Sec. 3 . Eliminating Information Silos. (a) Agency Heads shall take all necessary steps, to the maximum extent consistent with law, to ensure Federal officials designated by the President or Agency Heads (or their designees) have full and prompt access to all unclassified agency records, data, software systems, and information technology systems—or their equivalents if providing access to an equivalent dataset does not delay access—for purposes of pursuing Administration priorities related to the identification and elimination of waste, fraud, and abuse. This includes authorizing and facilitating both the intra- and inter-agency sharing and consolidation of unclassified agency records.
(b) Within 30 days of the date of this order, Agency Heads shall, to the maximum extent consistent with law, rescind or modify all agency guidance that serves as a barrier to the inter- or intra-agency sharing of unclassified information specified in subsection (a) of this section. Agency Heads shall also review agency regulations governing unclassified data access, including system of records notices, and, within 30 days of the date of this order, submit a report to the Office of Management and Budget cataloging those regulations and recommending whether any should be eliminated or modified to achieve the goals set forth in this order. Regulatory modifications pursuant to this order are exempt from Executive Order 14192.
(c) Immediately upon execution of this order, Agency Heads shall take all necessary steps, to the maximum extent consistent with law, to ensure the Federal Government has unfettered access to comprehensive data from all State programs that receive Federal funding, including, as appropriate, data generated by those programs but maintained in third-party databases.
(d) Immediately upon execution of this order and without limiting the above directives, the Secretary of Labor and the Secretary's designees shall receive, to the maximum extent consistent with law, unfettered access to all unemployment data and related payment records, including all such data and records currently available to the Department of Labor's Office of Inspector General.
(e) This order supersedes any prior Executive Orders and rules or regulations subject to direct Presidential rulemaking authority to the extent they ( printed page 13682) serve as a barrier to the inter- or intra-agency sharing of unclassified information as specified in this order.
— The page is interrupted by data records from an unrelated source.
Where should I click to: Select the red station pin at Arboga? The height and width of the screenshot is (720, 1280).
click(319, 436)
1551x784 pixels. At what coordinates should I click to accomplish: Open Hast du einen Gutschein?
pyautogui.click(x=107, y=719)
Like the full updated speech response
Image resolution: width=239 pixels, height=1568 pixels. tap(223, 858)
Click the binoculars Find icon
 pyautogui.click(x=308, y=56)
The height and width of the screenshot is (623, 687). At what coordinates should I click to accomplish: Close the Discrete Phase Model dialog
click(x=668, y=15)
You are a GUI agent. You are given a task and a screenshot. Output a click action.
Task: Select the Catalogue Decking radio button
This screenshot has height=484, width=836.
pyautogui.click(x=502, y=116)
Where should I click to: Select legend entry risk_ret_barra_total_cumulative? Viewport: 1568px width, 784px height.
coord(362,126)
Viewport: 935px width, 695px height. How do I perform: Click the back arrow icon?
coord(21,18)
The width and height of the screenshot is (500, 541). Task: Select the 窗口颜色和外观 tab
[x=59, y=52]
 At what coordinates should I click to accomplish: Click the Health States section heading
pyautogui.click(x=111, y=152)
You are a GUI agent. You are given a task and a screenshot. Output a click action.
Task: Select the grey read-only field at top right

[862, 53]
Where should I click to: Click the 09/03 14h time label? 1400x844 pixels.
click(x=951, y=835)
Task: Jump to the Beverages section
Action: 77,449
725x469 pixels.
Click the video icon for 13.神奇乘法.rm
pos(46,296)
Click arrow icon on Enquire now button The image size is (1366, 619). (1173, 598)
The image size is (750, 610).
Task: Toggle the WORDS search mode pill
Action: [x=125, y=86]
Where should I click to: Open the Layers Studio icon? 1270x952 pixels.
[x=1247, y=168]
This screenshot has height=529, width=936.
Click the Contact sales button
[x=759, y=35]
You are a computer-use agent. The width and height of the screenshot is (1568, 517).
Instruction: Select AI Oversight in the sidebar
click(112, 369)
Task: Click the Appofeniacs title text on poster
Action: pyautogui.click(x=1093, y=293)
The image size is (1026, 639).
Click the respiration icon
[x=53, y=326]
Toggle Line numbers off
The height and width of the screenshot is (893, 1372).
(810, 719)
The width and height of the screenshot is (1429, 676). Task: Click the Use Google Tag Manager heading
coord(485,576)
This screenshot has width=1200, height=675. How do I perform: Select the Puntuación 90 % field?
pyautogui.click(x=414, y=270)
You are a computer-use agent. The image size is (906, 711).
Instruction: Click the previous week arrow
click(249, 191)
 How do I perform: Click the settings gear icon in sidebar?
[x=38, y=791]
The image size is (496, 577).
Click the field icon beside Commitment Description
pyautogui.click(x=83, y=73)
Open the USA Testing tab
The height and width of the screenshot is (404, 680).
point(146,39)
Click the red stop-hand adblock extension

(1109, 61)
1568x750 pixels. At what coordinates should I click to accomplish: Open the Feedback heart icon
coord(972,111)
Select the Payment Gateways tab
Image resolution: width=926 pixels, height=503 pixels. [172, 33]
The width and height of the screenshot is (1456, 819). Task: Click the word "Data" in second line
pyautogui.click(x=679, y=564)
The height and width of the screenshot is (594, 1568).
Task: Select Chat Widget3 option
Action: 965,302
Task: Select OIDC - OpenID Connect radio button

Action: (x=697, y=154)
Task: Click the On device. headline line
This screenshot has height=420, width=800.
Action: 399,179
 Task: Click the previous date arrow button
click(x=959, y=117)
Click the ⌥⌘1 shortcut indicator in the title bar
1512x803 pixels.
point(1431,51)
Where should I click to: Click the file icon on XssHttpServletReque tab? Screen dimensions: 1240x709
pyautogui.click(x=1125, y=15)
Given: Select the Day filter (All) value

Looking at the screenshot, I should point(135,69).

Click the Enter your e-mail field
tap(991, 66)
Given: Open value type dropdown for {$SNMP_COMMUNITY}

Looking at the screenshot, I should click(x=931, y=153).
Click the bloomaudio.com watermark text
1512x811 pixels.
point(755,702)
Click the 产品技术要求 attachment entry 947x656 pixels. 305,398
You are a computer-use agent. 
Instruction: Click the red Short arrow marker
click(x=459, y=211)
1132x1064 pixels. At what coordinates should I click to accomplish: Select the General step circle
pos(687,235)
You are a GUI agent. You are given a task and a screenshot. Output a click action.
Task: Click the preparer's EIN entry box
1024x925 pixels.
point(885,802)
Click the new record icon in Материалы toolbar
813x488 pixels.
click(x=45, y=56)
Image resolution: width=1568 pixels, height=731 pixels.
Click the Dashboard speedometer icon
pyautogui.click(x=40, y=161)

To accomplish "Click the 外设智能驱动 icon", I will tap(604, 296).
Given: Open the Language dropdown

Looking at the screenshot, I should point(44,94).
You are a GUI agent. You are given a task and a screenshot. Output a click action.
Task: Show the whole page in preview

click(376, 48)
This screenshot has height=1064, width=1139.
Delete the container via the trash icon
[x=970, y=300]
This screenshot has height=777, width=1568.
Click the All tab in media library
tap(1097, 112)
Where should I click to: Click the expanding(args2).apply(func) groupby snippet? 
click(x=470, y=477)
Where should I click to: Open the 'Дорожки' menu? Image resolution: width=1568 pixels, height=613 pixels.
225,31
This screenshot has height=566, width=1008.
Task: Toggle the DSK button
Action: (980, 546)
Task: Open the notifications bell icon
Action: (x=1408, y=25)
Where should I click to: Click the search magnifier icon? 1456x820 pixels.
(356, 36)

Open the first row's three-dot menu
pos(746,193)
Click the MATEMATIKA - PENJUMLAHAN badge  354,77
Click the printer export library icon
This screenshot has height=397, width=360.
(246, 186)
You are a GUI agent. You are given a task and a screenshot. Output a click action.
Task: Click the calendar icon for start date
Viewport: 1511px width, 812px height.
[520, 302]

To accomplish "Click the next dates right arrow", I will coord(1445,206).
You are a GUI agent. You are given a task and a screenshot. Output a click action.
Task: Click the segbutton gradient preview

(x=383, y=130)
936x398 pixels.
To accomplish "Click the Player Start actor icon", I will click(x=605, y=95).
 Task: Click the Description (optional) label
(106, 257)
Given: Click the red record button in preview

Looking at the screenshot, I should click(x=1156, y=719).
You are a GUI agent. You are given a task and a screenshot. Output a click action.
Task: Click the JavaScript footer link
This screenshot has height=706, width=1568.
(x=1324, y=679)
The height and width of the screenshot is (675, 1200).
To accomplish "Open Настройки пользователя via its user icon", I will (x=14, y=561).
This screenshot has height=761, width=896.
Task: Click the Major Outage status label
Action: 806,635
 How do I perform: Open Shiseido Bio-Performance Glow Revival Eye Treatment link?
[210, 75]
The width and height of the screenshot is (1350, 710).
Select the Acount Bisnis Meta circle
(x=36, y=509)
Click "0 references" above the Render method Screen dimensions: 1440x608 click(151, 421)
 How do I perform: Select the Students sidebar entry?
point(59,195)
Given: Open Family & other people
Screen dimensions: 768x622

(f) Agency Heads shall conduct a review of classified information policies to determine whether they result in the classification of materials beyond what is necessary to protect critical national security interests and, within 45 days of the date of this order, submit a report to the Office of Management and Budget cataloguing those classified information policies and recommending whether any should be eliminated or modified to achieve the goals set forth in this order.
Sec. 4 . General Provisions. (a) Nothing in this order shall be construed to impair or otherwise affect:
(i) the authority granted by law to an executive department or agency, or the head thereof; or
(ii) the functions of the Director of the Office of Management and Budget relating to budgetary, administrative, or legislative proposals.
(b) This order shall be implemented consistent with applicable law and subject to the availability of appropriations.
(c) This order is not intended to, and does not, create any right or benefit, substantive or procedural, enforceable at law or in equity by any party against the United States, its departments, agencies, or entities, its officers, employees, or agents, or any other person.